TASK ITEM ▸ Report every line in the listing that contains the string "dropdown".

DATA UNDER STUDY ▸
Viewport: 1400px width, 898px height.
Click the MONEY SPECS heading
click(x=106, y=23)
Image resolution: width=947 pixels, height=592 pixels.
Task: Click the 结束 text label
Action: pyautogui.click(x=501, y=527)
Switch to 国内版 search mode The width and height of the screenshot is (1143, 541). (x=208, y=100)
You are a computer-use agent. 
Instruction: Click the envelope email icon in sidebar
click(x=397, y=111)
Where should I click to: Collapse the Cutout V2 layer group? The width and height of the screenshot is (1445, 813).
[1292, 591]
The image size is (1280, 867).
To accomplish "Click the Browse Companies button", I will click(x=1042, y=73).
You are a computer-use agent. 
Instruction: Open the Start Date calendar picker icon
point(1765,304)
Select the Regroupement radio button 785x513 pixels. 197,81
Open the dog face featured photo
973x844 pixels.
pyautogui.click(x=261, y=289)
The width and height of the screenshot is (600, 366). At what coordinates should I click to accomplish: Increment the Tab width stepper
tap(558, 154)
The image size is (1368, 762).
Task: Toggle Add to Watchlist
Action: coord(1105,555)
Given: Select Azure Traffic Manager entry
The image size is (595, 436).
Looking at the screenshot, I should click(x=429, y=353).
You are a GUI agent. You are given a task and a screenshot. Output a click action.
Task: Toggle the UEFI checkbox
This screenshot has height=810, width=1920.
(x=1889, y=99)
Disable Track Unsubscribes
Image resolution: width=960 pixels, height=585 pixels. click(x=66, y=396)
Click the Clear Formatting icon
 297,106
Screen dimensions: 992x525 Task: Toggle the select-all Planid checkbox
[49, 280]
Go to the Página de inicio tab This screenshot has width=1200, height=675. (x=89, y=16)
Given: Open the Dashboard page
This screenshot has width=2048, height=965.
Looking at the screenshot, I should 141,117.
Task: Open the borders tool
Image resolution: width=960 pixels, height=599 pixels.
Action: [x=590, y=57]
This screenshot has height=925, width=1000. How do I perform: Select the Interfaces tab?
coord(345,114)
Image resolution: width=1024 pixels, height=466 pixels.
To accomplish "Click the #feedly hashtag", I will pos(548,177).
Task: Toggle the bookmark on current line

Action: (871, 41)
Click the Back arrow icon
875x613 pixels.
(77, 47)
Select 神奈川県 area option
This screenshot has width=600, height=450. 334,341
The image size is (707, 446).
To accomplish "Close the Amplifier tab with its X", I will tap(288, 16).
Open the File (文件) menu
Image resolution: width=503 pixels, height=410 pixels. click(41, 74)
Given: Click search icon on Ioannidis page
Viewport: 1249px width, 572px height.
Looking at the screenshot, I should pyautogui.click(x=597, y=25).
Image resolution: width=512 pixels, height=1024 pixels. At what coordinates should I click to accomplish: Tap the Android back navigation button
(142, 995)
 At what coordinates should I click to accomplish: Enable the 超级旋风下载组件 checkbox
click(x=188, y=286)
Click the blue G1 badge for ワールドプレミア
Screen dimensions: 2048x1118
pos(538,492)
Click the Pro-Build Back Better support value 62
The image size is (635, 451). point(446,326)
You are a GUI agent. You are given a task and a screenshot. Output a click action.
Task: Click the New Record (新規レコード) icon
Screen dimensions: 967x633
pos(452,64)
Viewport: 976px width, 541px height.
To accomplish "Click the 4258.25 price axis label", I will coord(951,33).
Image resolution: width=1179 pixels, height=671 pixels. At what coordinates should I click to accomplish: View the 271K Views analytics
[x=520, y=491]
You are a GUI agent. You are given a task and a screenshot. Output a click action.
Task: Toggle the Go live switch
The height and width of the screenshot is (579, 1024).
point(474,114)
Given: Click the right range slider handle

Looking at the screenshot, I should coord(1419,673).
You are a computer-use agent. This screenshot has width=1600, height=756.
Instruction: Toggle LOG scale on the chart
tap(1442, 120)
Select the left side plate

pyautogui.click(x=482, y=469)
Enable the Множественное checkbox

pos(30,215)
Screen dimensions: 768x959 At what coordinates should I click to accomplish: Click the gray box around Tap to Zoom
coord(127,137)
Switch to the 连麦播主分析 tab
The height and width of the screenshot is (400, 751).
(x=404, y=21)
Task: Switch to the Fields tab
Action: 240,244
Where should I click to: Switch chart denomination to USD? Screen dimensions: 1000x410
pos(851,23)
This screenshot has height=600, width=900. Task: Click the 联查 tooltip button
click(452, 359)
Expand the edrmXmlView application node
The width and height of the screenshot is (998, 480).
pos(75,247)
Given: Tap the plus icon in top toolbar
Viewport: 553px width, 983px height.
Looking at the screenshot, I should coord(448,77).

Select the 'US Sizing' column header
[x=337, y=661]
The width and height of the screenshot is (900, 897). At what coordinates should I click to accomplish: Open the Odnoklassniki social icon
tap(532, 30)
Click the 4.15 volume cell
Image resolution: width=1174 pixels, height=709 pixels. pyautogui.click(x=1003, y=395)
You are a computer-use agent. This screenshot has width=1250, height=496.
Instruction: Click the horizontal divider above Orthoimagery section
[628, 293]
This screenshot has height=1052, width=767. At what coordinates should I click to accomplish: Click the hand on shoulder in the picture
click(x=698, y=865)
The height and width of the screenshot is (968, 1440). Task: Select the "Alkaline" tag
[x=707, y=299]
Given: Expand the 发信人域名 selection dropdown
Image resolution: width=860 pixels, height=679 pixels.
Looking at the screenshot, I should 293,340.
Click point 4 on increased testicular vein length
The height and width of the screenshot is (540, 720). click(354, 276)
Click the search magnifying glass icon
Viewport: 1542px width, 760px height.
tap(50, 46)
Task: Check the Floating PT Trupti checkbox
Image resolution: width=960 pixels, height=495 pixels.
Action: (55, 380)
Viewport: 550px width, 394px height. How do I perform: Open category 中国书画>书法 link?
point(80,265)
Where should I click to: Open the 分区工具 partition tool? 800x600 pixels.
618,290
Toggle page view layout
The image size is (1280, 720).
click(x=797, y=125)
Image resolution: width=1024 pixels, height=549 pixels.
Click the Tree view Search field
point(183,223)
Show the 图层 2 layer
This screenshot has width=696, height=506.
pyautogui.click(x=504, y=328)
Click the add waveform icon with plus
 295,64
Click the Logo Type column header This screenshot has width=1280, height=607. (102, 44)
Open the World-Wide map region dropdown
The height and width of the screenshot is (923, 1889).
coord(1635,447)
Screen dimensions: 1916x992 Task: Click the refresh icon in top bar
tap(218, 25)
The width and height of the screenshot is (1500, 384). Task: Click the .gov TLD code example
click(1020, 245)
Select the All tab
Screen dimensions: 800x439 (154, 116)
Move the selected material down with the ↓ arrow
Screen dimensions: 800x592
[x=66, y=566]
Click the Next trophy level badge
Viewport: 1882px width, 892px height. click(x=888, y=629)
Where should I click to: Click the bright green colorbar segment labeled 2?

ANSWER BOX ▸
Given: Expand the 发信人域名 selection dropdown
Open the World-Wide map region dropdown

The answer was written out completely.